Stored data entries
/---
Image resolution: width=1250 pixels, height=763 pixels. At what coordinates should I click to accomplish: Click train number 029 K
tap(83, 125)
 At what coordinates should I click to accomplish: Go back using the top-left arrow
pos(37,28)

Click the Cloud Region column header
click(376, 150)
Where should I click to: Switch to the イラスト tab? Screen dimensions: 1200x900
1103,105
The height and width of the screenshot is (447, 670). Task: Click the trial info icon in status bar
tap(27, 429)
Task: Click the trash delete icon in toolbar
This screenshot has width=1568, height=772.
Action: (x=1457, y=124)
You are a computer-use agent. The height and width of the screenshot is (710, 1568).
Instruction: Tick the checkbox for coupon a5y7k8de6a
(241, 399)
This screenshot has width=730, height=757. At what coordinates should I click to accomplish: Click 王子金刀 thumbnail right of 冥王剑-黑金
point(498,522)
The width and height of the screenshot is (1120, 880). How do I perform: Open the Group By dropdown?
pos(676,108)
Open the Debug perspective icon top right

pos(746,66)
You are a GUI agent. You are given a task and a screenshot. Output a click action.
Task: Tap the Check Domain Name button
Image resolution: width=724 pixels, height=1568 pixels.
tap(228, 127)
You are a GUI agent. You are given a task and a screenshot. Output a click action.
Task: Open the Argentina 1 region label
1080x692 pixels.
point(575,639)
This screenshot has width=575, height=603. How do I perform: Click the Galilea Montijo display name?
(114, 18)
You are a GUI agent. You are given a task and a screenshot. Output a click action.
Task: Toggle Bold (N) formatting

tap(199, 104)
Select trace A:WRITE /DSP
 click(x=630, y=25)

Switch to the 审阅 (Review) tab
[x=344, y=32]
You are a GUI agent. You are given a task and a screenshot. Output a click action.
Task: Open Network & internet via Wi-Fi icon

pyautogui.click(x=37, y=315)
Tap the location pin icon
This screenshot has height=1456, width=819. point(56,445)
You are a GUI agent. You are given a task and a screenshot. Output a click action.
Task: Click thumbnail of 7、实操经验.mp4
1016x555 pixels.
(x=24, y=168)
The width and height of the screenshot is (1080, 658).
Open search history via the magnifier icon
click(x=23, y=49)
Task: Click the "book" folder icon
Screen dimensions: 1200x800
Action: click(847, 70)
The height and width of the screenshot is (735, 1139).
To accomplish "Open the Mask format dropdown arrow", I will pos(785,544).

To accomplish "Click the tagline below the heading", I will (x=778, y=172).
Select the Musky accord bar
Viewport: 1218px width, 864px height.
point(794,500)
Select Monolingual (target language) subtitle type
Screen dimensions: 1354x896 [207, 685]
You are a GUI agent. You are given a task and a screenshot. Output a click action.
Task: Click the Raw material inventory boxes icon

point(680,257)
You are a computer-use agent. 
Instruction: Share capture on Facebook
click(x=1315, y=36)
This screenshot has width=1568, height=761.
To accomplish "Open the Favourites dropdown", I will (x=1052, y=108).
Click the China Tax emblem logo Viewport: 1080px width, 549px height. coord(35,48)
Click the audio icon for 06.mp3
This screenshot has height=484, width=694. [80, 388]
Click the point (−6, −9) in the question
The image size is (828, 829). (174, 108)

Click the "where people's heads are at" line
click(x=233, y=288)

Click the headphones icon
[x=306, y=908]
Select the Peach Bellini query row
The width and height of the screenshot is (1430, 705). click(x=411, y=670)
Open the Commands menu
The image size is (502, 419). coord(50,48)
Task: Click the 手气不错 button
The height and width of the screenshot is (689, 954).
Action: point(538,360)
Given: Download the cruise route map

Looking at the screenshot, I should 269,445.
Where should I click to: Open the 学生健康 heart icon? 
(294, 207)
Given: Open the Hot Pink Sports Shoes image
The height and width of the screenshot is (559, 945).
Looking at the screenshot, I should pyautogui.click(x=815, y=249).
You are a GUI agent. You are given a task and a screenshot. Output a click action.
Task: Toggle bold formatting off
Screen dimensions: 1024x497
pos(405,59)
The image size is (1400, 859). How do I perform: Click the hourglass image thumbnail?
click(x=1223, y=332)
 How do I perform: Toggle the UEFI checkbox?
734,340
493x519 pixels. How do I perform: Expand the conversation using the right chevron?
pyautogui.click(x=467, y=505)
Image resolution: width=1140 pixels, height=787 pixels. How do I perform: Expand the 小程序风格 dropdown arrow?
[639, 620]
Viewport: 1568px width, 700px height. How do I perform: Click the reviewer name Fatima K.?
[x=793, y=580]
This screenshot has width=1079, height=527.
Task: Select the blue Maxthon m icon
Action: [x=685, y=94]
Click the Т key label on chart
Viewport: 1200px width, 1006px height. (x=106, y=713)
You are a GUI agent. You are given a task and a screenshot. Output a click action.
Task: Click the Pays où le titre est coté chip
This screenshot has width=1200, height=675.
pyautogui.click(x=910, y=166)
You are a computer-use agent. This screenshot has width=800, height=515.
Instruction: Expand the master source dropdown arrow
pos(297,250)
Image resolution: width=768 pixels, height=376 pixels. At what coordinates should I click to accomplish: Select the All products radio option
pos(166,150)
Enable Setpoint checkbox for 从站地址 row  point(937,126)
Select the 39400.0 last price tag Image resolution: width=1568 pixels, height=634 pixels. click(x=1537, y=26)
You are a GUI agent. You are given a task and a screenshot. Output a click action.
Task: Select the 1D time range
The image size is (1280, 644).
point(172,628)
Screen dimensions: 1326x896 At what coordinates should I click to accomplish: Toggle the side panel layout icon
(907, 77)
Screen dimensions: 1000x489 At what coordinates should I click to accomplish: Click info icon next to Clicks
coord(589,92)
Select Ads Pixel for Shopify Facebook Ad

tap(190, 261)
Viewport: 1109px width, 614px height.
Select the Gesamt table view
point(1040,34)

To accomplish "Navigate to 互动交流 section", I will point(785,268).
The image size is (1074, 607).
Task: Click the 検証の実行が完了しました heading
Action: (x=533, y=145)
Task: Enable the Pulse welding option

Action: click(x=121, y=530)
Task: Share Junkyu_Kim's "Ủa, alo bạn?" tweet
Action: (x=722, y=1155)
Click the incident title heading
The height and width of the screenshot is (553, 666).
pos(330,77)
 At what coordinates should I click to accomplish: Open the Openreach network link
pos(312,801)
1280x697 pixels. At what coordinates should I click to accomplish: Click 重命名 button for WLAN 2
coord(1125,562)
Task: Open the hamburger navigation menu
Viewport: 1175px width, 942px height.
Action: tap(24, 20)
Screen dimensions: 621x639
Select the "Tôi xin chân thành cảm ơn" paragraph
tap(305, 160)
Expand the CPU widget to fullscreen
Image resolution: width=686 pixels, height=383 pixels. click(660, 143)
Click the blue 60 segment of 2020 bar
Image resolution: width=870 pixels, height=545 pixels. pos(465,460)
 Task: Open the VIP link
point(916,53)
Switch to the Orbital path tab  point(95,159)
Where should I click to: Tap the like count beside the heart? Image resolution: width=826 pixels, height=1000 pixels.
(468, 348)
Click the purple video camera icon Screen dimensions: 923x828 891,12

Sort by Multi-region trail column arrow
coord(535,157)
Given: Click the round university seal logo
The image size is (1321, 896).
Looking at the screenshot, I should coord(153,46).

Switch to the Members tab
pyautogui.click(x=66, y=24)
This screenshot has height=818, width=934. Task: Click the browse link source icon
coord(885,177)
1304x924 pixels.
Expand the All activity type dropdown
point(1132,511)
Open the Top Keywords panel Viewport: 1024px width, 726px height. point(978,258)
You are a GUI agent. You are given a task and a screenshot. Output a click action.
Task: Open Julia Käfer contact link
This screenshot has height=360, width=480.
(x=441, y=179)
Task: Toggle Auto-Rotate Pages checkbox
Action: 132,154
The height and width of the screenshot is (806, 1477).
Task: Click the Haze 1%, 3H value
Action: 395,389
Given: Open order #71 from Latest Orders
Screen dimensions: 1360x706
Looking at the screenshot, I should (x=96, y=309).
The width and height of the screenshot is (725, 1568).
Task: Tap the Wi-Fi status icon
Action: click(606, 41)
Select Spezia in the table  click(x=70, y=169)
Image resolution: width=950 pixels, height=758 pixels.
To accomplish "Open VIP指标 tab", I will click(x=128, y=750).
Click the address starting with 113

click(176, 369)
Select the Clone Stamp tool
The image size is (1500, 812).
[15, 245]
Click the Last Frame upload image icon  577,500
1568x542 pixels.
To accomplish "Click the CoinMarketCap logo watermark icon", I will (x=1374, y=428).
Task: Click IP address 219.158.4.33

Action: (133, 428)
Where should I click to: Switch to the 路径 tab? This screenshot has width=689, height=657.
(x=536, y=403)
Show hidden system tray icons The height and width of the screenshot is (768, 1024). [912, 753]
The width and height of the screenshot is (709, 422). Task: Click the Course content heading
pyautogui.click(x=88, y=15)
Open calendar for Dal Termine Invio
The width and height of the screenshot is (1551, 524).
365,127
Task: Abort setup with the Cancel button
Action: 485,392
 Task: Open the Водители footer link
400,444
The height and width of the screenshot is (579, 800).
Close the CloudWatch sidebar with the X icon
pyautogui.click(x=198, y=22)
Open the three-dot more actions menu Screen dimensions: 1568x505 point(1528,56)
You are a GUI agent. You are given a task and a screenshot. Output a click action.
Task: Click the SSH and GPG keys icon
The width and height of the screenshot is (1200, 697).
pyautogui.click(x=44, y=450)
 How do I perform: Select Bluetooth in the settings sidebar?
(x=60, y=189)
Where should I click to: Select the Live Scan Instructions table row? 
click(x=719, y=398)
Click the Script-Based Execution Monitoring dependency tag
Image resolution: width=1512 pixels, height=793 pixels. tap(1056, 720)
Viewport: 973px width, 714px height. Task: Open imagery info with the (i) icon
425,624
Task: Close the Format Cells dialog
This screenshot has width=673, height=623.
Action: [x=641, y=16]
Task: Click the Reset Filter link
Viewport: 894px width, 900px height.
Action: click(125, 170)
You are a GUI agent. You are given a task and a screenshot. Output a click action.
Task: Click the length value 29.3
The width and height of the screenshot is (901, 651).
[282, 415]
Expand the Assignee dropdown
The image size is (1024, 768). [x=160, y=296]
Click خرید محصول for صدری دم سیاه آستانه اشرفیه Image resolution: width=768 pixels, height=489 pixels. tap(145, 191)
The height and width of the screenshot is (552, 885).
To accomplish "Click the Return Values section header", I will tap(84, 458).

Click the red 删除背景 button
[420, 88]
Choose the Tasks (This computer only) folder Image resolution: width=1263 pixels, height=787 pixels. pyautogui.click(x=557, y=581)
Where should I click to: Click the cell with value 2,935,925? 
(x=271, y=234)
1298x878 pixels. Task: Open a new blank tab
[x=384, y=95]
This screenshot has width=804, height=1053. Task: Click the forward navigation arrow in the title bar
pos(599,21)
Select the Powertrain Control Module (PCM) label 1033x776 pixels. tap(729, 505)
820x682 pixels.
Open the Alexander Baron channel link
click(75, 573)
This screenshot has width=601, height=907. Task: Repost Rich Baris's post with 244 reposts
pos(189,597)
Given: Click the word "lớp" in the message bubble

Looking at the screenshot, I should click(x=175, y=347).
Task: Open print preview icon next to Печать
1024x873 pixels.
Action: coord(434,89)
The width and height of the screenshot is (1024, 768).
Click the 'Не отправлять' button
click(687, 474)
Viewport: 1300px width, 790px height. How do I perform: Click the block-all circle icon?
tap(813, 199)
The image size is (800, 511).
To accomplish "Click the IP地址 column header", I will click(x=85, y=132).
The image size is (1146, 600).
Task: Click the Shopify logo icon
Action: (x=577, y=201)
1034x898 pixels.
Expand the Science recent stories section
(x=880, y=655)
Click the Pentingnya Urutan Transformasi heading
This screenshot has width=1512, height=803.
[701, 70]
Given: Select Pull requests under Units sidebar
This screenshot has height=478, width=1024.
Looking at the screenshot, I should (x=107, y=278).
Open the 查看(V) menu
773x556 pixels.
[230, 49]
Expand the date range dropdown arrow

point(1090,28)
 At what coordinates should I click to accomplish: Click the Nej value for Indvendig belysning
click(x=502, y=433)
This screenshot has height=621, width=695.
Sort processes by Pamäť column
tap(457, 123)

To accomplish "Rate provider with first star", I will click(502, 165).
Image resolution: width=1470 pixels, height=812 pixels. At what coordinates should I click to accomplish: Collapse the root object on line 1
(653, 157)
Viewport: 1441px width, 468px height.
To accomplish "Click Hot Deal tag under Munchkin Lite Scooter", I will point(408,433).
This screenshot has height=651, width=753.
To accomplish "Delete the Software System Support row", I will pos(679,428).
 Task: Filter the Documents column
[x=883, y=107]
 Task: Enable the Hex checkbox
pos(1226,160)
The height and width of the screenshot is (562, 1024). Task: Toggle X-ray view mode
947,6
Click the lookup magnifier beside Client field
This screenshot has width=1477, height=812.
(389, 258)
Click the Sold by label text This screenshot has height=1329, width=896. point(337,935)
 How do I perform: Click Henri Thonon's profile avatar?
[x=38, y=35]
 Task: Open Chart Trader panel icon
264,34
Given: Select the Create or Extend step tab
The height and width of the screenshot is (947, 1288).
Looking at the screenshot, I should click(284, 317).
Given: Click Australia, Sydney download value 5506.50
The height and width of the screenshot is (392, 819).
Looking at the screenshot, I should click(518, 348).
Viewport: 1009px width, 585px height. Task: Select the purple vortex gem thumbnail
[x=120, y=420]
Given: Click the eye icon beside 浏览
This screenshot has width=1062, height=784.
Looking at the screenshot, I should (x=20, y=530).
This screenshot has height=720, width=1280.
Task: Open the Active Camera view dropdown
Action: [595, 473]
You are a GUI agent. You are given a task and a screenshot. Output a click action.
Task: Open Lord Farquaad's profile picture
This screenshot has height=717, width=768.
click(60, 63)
\---
■ **Task goal**
Among the entries, find each line that includes the string "computer" and copy it.

■ **Output of the task**
You are a computer-use agent. The height and width of the screenshot is (710, 1568).
You are a computer-use agent. 
You are a computer-use agent. This screenshot has width=800, height=515.
Choose the Tasks (This computer only) folder Image resolution: width=1263 pixels, height=787 pixels. pyautogui.click(x=557, y=581)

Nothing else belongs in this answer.